Why: Schema mismatches between code and database cause runtime errors. Always run migrations first, then deploy the application.
# Production deployment checklist:
1. Apply migrations: ./scripts/migrate.sh <environment>
2. Wait for completion (database is updated)
3. Deploy new code: make deploy-<environment>
4. Verify health: ./scripts/health-check.sh <environment>In Kubernetes: Use an init container or Job to apply migrations before the main application Pod starts.
Every microservice and container must have its own database account with fine-grained permissions. You're not creating separate databases—all services share one database, but each gets separate credentials scoped to only the tables and operations it needs.
Reference implementation: Check out Waddlebot (~/code/waddlebot) for a real example. It uses 34+ module-specific accounts with RLS (Row-Level Security) policies and column-level grants on shared tables.

* **SET PROBLEM 1**
Answer these questions from the passage on database deployment:
(a) Which command verifies health in the production checklist?
(b) How many module-specific accounts does the reference implementation use?
(c) In Kubernetes, what two options apply migrations before the main application Pod starts?
The records that come next have no connection to the passage on database deployment.

(Collection entries)
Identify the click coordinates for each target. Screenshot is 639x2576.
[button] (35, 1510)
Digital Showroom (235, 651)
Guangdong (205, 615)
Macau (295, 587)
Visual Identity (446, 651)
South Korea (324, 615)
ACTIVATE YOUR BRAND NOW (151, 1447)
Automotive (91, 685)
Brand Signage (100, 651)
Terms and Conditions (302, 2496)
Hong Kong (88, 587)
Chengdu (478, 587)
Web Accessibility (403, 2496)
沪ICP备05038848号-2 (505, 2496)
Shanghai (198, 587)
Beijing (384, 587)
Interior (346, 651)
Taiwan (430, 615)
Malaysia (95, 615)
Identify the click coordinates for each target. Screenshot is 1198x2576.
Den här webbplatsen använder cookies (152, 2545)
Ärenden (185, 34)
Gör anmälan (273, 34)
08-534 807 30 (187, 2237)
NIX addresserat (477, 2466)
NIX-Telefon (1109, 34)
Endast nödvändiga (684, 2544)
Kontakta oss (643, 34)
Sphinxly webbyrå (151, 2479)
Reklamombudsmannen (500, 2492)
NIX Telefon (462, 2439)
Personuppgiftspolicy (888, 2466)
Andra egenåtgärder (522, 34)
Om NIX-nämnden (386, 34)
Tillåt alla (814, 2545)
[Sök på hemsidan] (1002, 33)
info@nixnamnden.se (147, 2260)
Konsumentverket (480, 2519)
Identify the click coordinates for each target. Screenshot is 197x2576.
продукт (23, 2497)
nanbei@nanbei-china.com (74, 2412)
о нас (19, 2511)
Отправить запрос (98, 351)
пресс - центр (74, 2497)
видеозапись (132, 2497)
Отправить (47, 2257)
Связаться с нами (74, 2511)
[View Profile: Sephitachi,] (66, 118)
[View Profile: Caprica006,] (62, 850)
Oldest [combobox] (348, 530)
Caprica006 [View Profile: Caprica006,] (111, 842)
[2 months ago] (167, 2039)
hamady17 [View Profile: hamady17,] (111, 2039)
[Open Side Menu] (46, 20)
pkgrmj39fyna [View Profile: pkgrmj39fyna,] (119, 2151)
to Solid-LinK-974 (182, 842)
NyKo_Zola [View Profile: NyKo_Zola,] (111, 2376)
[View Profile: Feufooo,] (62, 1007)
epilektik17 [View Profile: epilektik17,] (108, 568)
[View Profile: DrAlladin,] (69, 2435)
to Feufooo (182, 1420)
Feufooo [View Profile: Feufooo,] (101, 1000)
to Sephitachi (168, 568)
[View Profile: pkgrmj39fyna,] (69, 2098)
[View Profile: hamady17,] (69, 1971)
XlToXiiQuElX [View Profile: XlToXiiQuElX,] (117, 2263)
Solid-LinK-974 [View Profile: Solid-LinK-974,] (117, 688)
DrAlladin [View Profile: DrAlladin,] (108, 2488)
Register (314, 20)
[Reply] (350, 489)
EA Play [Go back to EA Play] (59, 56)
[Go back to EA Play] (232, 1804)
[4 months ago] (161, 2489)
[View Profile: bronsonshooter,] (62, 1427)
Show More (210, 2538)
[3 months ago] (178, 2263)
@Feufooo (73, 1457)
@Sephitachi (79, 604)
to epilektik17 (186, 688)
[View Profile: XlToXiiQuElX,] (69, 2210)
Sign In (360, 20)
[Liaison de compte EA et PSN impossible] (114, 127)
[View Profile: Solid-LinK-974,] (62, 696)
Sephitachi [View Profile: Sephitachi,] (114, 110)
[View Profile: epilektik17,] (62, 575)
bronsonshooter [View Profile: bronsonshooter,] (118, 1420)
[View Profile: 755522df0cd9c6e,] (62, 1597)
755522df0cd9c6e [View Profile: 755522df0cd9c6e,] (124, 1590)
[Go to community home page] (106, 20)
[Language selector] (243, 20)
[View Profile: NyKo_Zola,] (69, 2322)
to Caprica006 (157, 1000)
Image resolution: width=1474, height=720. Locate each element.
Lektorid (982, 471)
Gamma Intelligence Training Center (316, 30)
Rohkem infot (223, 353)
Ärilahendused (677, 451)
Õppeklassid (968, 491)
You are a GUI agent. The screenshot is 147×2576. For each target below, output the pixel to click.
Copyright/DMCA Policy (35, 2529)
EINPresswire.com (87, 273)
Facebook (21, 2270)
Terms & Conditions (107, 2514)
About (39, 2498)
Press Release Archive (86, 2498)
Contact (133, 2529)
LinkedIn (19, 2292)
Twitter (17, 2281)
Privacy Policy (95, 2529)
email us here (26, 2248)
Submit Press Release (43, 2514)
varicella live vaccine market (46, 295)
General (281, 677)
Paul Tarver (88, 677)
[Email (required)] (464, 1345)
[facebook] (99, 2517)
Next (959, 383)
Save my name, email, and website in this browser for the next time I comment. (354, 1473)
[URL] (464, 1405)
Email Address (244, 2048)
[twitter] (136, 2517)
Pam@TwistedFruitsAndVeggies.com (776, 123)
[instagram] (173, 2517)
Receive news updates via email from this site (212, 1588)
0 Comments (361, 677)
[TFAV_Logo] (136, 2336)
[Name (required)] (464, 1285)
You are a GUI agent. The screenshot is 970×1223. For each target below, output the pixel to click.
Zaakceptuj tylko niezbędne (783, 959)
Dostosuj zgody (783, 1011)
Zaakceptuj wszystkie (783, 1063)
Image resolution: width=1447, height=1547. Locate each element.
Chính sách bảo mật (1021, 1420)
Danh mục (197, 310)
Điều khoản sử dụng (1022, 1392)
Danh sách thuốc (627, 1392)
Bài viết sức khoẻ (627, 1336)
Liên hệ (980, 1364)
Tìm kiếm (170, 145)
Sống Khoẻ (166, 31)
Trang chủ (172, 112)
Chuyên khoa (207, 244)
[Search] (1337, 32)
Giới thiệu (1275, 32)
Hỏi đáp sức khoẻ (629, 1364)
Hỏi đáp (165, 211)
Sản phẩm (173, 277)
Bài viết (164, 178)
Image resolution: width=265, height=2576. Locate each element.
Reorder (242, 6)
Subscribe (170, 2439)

* **SET PROBLEM 2**
Return each line of the records that contains the word "Locate".

* **EXERCISE RESULT 1**
(a) ./scripts/health-check.sh <environment>
(b) 34+
(c) An init container or a Job

* **EXERCISE RESULT 2**
Image resolution: width=1474, height=720. Locate each element.
Image resolution: width=1447, height=1547. Locate each element.
Image resolution: width=265, height=2576. Locate each element.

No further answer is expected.